**Task prompt:** Copy exactly the lines that run from the line containing "1280x720 pixels." to the end of the material below, both ends included.

*** Opening of Listed entries ***

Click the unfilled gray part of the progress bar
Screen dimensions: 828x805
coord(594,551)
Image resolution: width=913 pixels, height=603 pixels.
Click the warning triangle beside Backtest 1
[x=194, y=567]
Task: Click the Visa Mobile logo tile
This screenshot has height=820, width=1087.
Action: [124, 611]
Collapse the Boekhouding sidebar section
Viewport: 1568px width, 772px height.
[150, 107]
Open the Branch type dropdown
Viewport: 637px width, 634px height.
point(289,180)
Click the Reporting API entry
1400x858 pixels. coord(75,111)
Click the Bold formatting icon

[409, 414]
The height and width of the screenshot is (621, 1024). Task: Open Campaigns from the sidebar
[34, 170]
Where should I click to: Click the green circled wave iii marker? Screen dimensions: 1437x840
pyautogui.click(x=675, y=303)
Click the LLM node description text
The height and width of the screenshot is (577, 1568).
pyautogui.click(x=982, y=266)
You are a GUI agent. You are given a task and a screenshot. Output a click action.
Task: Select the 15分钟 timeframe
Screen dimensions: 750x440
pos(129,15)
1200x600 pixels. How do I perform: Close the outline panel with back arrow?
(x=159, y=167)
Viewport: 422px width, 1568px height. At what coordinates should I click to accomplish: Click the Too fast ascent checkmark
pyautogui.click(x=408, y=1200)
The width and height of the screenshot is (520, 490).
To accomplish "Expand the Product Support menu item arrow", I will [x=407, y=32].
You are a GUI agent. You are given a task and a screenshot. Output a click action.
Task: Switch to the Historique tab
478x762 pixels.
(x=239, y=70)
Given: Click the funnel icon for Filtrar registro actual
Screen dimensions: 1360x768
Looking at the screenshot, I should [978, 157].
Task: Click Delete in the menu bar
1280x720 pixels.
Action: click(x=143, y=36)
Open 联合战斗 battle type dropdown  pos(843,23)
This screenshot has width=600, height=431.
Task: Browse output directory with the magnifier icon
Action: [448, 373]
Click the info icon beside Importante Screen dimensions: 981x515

*** Close of Listed entries ***

**Answer section:**
1280x720 pixels.
Action: click(x=143, y=36)
Open 联合战斗 battle type dropdown  pos(843,23)
This screenshot has width=600, height=431.
Task: Browse output directory with the magnifier icon
Action: [448, 373]
Click the info icon beside Importante Screen dimensions: 981x515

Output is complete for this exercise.